The required output is every line from the one with "Image resolution: width=805" through the final line of the data below, unchanged.

Records excerpted from a collection

──────────

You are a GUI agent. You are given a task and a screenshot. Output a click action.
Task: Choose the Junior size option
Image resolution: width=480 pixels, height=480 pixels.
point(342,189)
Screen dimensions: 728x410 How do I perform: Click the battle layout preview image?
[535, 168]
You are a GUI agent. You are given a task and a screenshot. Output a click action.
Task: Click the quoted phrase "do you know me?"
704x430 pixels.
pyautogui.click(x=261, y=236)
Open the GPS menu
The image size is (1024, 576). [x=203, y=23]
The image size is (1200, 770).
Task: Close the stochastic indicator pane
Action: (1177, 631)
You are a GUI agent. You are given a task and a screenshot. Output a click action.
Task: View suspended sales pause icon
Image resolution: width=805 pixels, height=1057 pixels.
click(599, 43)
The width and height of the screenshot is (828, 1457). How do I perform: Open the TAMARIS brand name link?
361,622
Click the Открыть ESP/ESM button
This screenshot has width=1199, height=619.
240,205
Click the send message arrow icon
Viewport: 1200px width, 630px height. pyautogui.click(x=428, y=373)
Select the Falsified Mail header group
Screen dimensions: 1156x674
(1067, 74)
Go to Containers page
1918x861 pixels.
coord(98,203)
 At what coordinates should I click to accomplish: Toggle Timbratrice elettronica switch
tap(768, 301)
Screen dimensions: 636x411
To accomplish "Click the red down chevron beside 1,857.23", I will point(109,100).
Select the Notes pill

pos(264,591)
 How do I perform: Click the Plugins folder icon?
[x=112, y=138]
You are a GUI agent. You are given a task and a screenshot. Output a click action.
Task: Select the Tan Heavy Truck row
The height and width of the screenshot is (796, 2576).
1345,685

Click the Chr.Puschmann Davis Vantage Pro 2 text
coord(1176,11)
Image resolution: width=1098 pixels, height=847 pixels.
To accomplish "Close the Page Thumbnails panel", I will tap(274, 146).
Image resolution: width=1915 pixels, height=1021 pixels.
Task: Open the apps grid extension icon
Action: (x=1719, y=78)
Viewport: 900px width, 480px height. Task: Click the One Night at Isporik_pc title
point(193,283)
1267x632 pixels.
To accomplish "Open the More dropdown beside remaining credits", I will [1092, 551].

──────────

**Response:**
Image resolution: width=805 pixels, height=1057 pixels.
click(599, 43)
The width and height of the screenshot is (828, 1457). How do I perform: Open the TAMARIS brand name link?
361,622
Click the Открыть ESP/ESM button
This screenshot has width=1199, height=619.
240,205
Click the send message arrow icon
Viewport: 1200px width, 630px height. pyautogui.click(x=428, y=373)
Select the Falsified Mail header group
Screen dimensions: 1156x674
(1067, 74)
Go to Containers page
1918x861 pixels.
coord(98,203)
 At what coordinates should I click to accomplish: Toggle Timbratrice elettronica switch
tap(768, 301)
Screen dimensions: 636x411
To accomplish "Click the red down chevron beside 1,857.23", I will point(109,100).
Select the Notes pill

pos(264,591)
 How do I perform: Click the Plugins folder icon?
[x=112, y=138]
You are a GUI agent. You are given a task and a screenshot. Output a click action.
Task: Select the Tan Heavy Truck row
The height and width of the screenshot is (796, 2576).
1345,685

Click the Chr.Puschmann Davis Vantage Pro 2 text
coord(1176,11)
Image resolution: width=1098 pixels, height=847 pixels.
To accomplish "Close the Page Thumbnails panel", I will tap(274, 146).
Image resolution: width=1915 pixels, height=1021 pixels.
Task: Open the apps grid extension icon
Action: (x=1719, y=78)
Viewport: 900px width, 480px height. Task: Click the One Night at Isporik_pc title
point(193,283)
1267x632 pixels.
To accomplish "Open the More dropdown beside remaining credits", I will [1092, 551].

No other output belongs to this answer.